◆ **YOUR ASSIGNMENT**
Please return the listing below exactly, without any of its pictures.
-.-.-
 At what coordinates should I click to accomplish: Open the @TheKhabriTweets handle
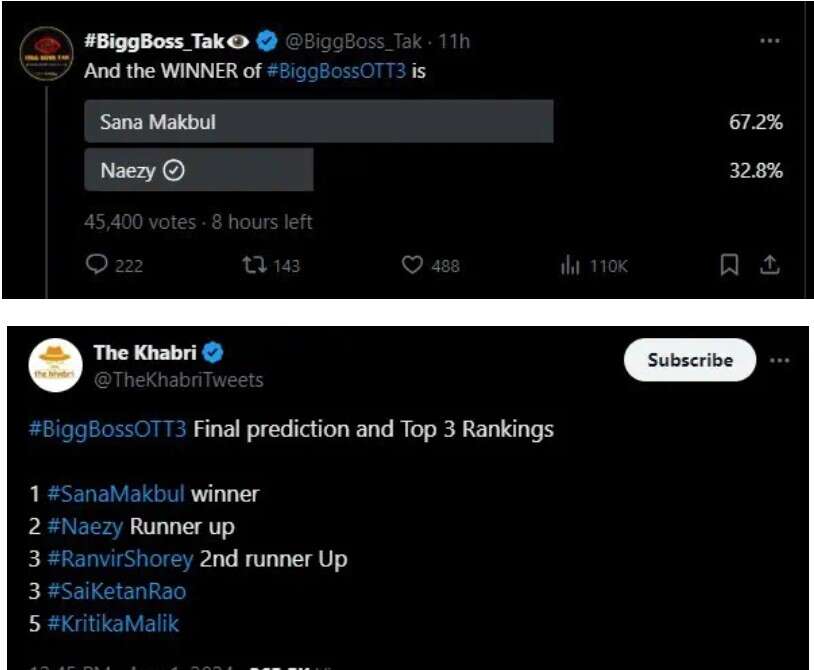pos(178,379)
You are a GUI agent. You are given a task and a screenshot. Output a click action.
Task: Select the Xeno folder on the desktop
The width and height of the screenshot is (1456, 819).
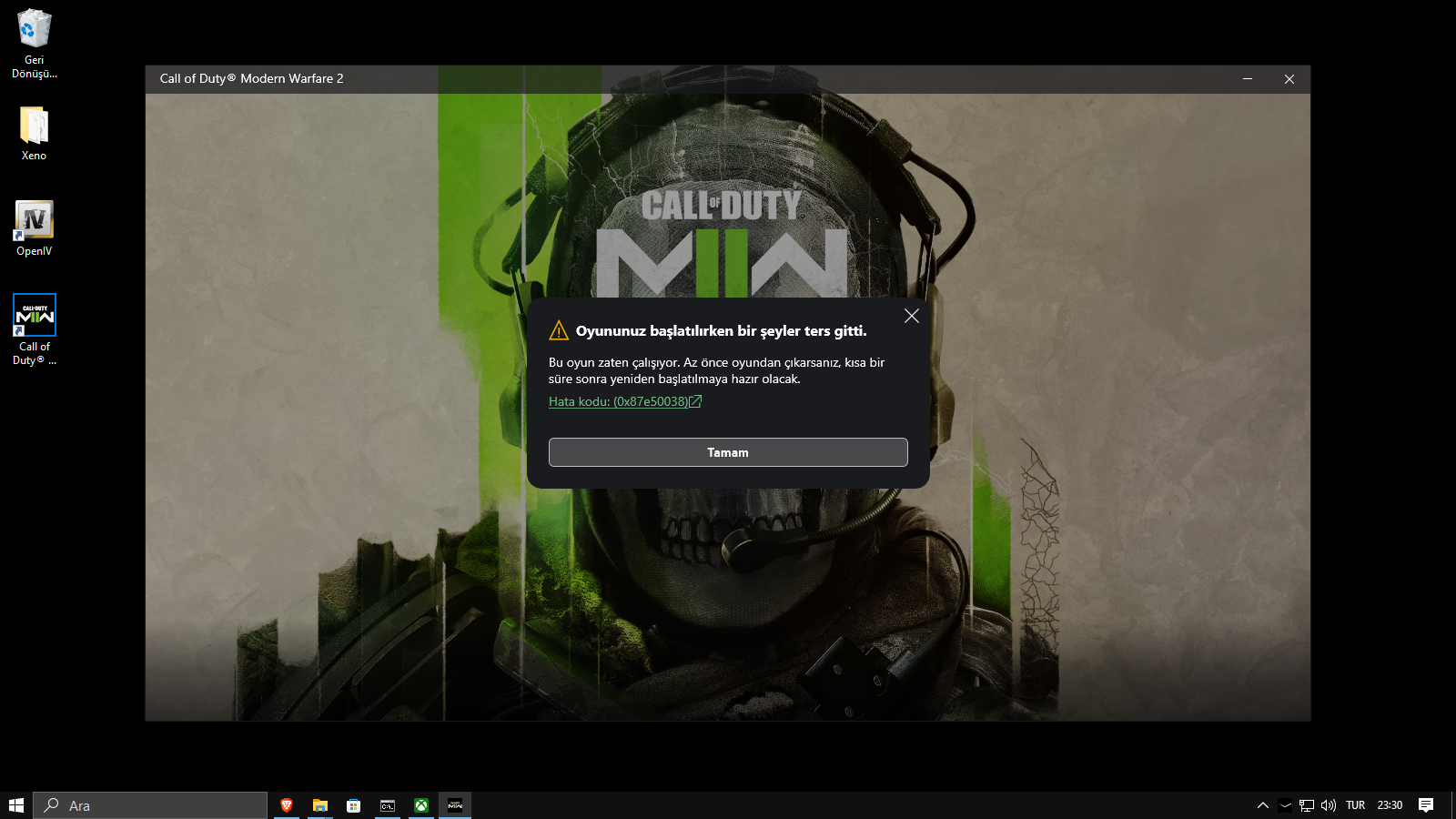35,134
-.-.-
◆ **TASK SOLUTION**
 At what coordinates should I click to accomplish: Open the @TheKhabriTweets handle
pos(178,379)
You are a GUI agent. You are given a task and a screenshot. Output a click action.
Task: Select the Xeno folder on the desktop
The width and height of the screenshot is (1456, 819).
35,134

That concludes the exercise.